In Krimml sind die Südtiroler gern gesehen, denn die Route nach Italien ist geschichtsträchtig: Rund 5.000 Juden, die 1947 Europa, wegen anhaltender antisemitischer Ausschreitungen, verlassen wollten, gelang auf der historischen Transitroute die Alpenüberquerung. Es war für sie die letzte und einzige Chance, den Hafen von Genua zu erreichen. „Es ist ein Weg mit viel Symbolkraft“, betonen die Krimmler.

Saison der Almabtriebe geht zu Ende

Auch andernorts ziehen an diesem Wochenende Kühe vorbei, die letzten Almbauern bringen ihr Vieh nach Hause: In Gebirgsregionen wird die Tradition mit prächtig geschmückten Kühen jeden Herbst von unzähligen Schaulustigen bestaunt.
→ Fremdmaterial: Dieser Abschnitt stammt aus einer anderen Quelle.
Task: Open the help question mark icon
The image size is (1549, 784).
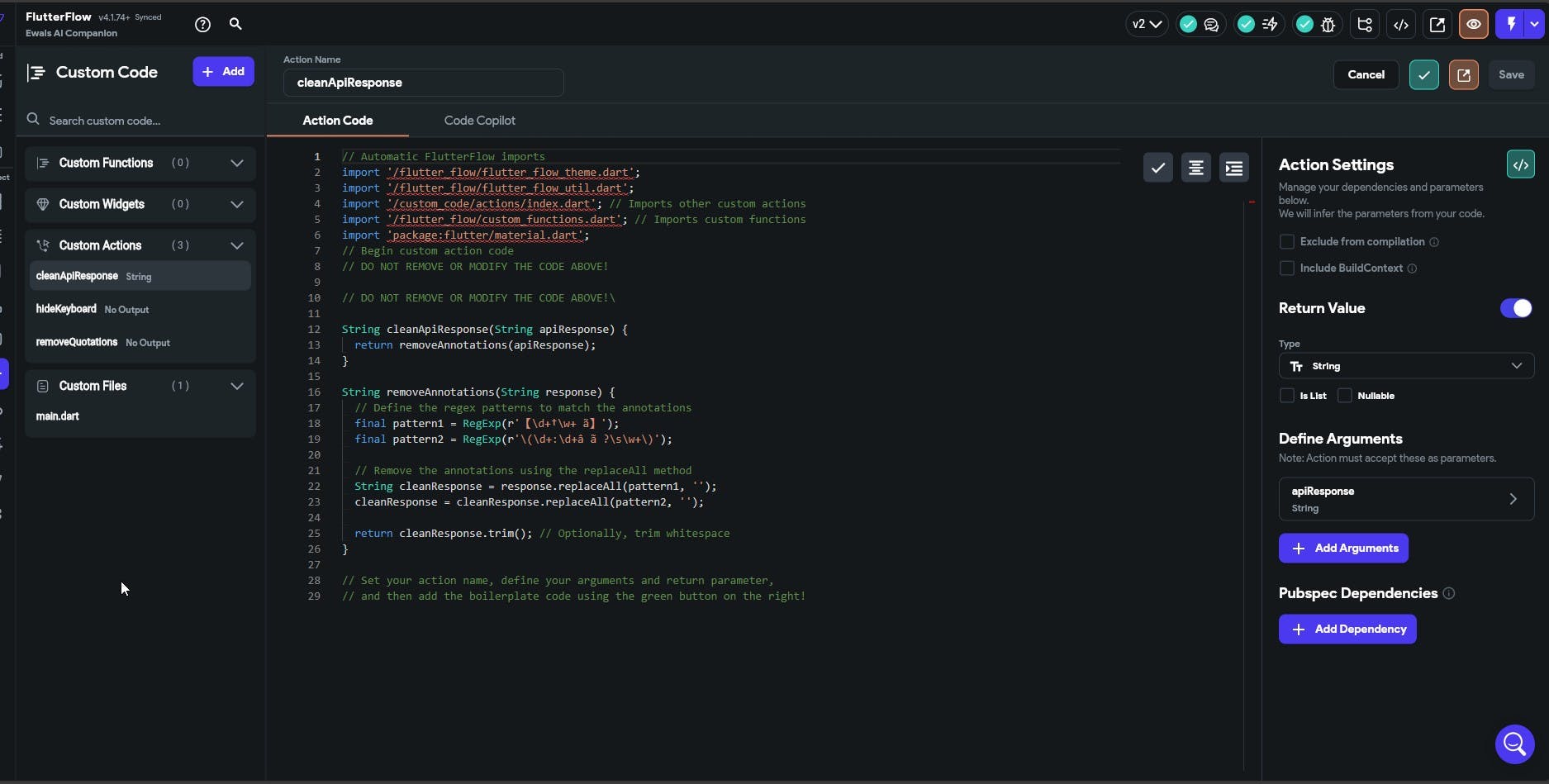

Alleine zwischen Arlberg und Kaisergebirge grasen auf 2.100 Almen im Sommer rund 110.000 Rinder, über 70.000 Schafe, gut 5.500 Ziegen und 2.000 Pferde. Der Ausklang der Saison wird zelebriert. Der Salzburger Bauernherbst feiert noch einmal rund 70.000 Rinder und Kühe.

„Eigentlich werden die Kühe ja nur geschmückt, wenn auf der Alm nichts passiert ist“, klärt Barbara Gehwolf, Bäuerin in Wagrain (Salzburg) auf. Mit jedem Sommer steigen auch die Sorgen vor Wolfsrissen in den Herden. Oft ist im prächtigen Kopfschmuck aus bunten Blumen, Zweigen und Kräutern auch ein Spiegel eingebaut, der alles Böse vertreiben soll.

Auch die Tiere von Obermair werden für die letzte Strecke im Tal geschmückt, passiert ist ihnen „Gott sei Dank“ nichts.